Treatment-experienced children on a failing ARV regimen for ≥8 wk or on a treatment interruption for ≥4 wk with a history of virologic failure (VF) were enrolled into one of two age cohorts (2-<6 yr; 1-<2 yr). ETR was combined with at least two active ARVs, one of which was a ritonavir-boosted protease inhibitor (PI/r). ETR was dosed by weight-band. Participants 8-<10 kg received 75mg twice daily [bid]; 10-<20 kg, 100mg bid; and 20-<25 kg, 125mg bid. Tablets were swallowed whole or dispersed in liquid. All participants underwent 12-hr PK sampling on day 14 (±4 days). Participants with ETR AUC12h <10th percentile of adults (<2350 ng*hr/mL) had an individual ETR dose increase and repeat PK. For each cohort, PK and safety were confirmed in the first six participants before further enrolling at the same dose. The target geometric mean ETR AUC12h was 2713 to 6783 ng*hr/mL (60-150% of adult AUC12h). Criteria for acceptable safety included no suspected adverse drug reaction resulting in death, life-threatening toxicity, any grade 4 event, or ≥3 participants discontinuing due to grade ≥3 toxicity.
Twenty-one participants (nine each from SA and Brazil, three from U.S.) received ETR weight-band based doses. Demographics, ETR dosing and PK are shown for each cohort in the table. Both cohorts passed pre-determined PK and safety criteria, but seven (33%) children, all taking ETR dispersed, had an AUC12h of <2350 ng*hr/mL and underwent an ETR dose increase. Geometric mean ETR AUC12hr was significantly higher in participants that swallowed the tablet whole vs. dispersed, 7943 ng*hr/mL (n=6) vs. 2697 ng*hr/mL (n=15), respectively (p=0.0002). After a median (range) follow-up of 62 (9-234) weeks, three (14%) participants (2/3 with day 14 AUC12h <2350 ng*hr/mL) have discontinued due to VF. One participant discontinued due to a treatment-related toxicity (grade 4 lipase).
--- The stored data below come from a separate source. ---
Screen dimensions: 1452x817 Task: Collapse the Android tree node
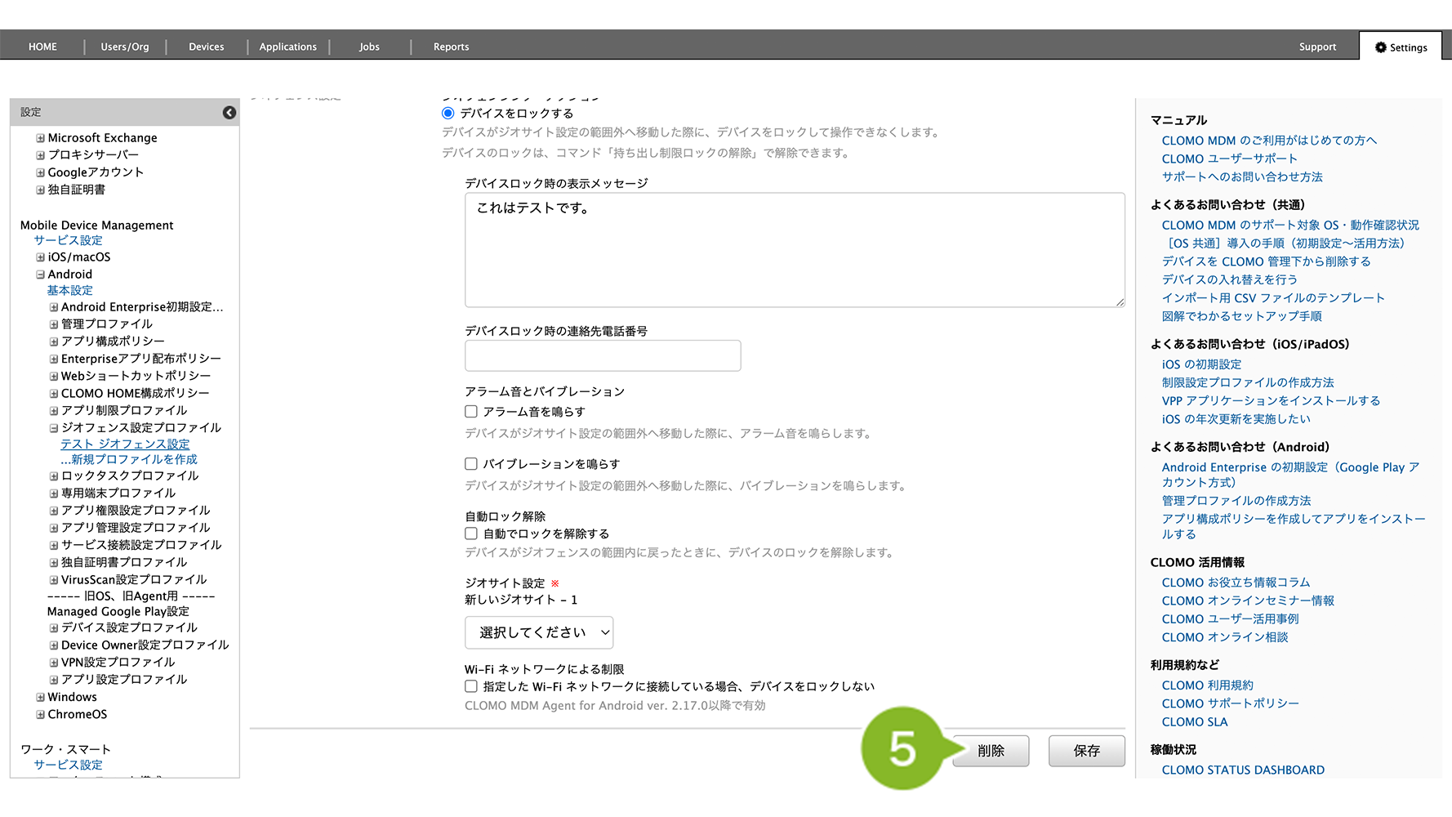pos(40,275)
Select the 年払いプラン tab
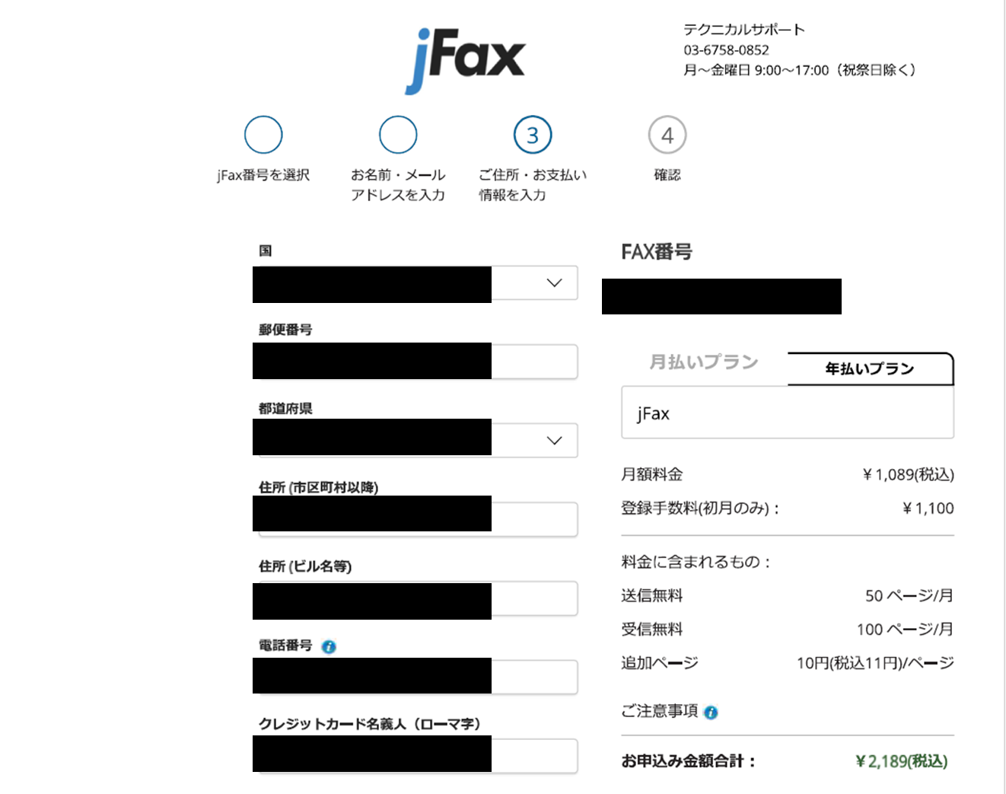 870,368
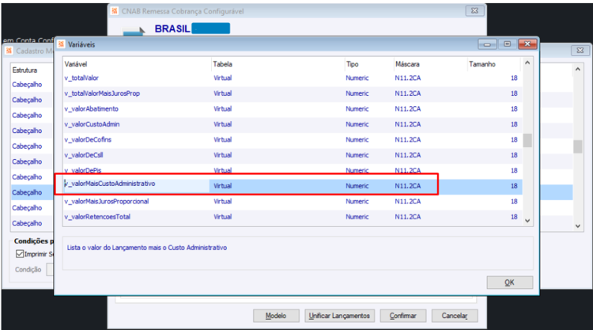593x330 pixels.
Task: Click scroll down arrow in variables list
Action: (x=527, y=221)
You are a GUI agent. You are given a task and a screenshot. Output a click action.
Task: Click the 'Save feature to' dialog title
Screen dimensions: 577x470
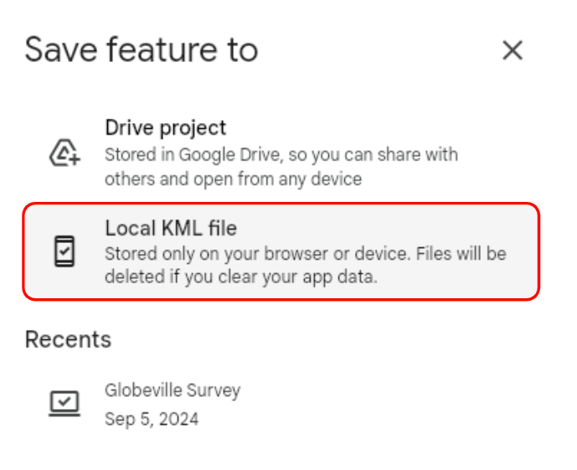point(141,50)
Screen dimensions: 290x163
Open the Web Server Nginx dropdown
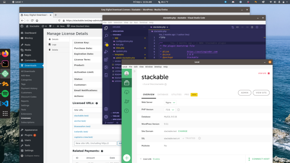click(170, 102)
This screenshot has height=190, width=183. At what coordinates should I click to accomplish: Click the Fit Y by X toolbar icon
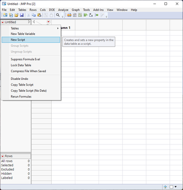click(x=91, y=15)
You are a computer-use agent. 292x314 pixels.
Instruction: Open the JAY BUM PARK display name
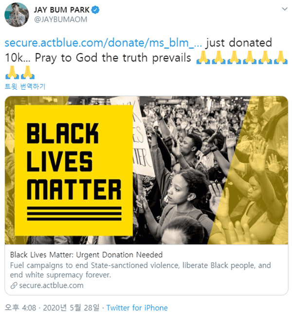(61, 10)
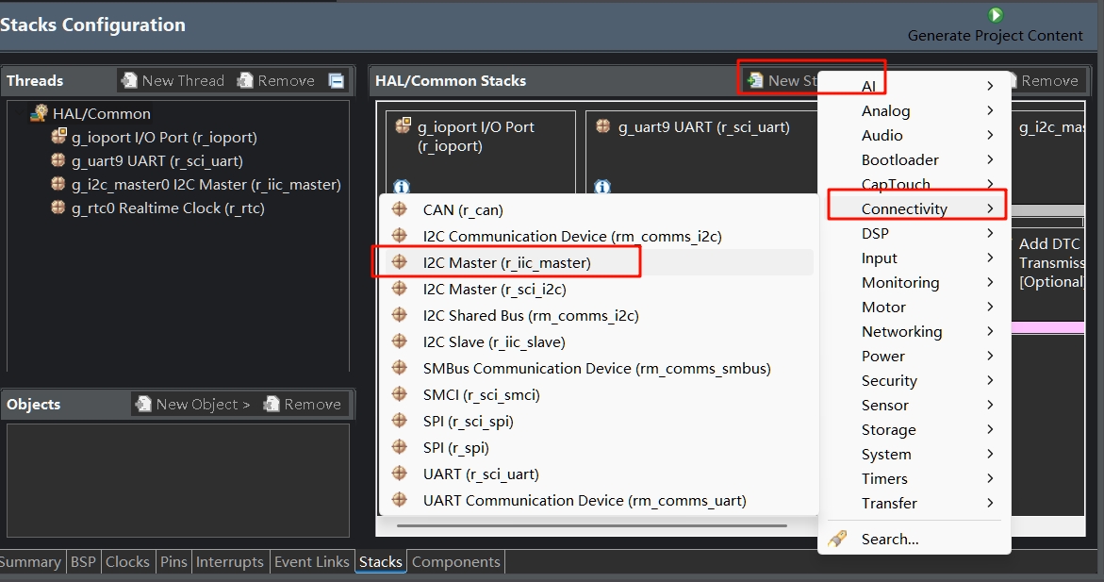Click the HAL/Common thread icon in tree
The height and width of the screenshot is (582, 1104).
click(x=39, y=113)
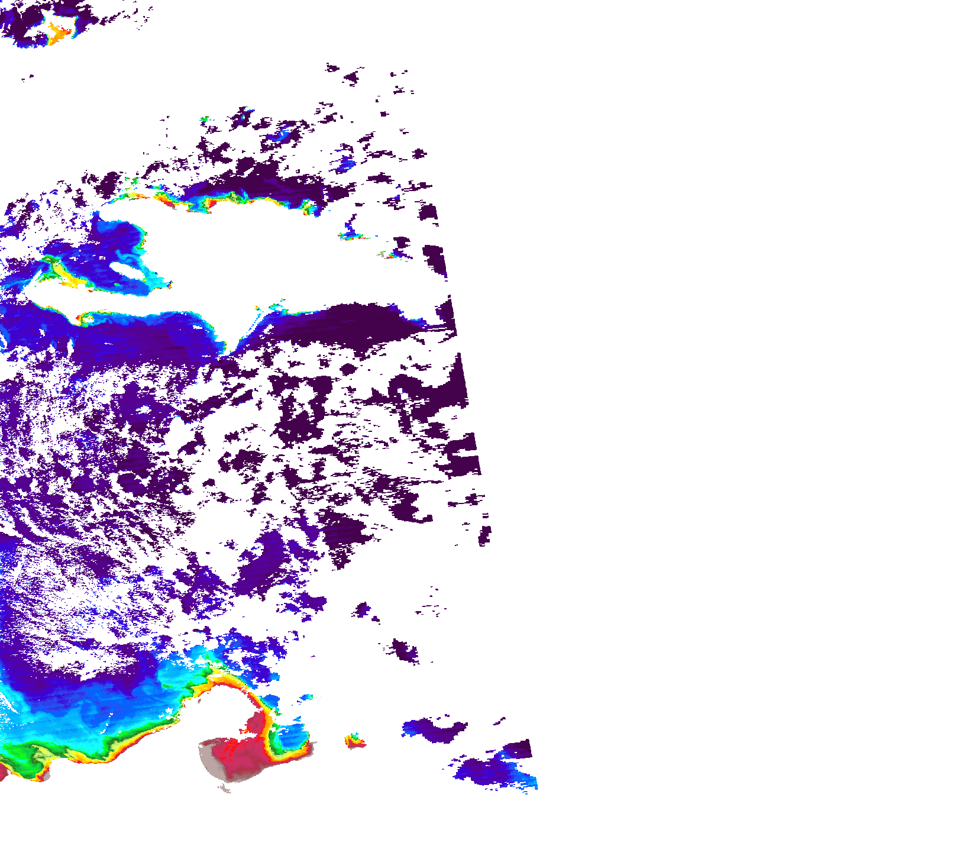Click the white oval hole in blue region
Viewport: 976px width, 846px height.
(x=127, y=270)
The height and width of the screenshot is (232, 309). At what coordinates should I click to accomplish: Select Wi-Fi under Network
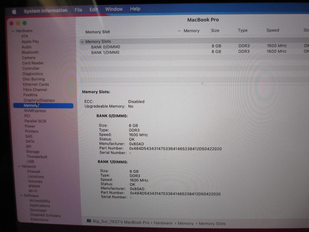33,191
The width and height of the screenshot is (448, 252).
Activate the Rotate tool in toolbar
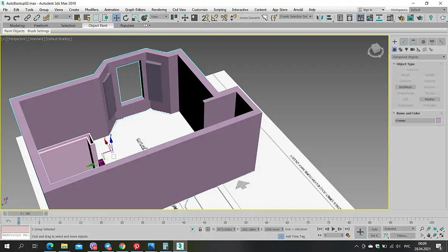click(x=126, y=18)
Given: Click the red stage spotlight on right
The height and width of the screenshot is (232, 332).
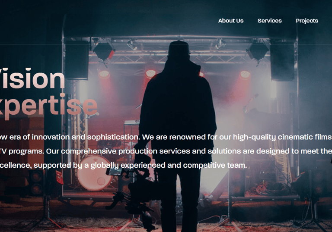Looking at the screenshot, I should click(x=245, y=74).
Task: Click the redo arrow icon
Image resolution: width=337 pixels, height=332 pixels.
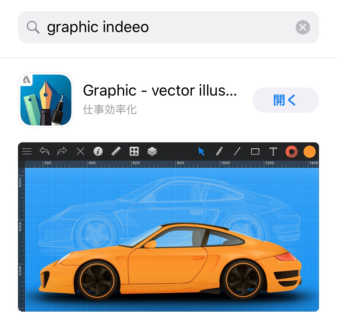Action: [62, 151]
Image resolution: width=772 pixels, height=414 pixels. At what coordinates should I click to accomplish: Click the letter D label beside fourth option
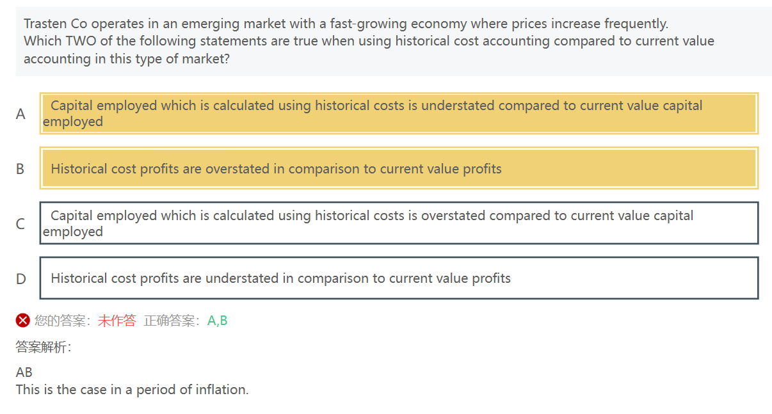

Weight-band based ETR dosing achieved predefined AUC12h targets in HIV-infected children receiving an ARV regimen including a PI/r, but 33%, all taking dispersed tablets, had AUC12h <10th percentile of the adult AUC12h. To date, ETR is well-tolerated and the rate of VF in these 21 treatment-experienced children is low.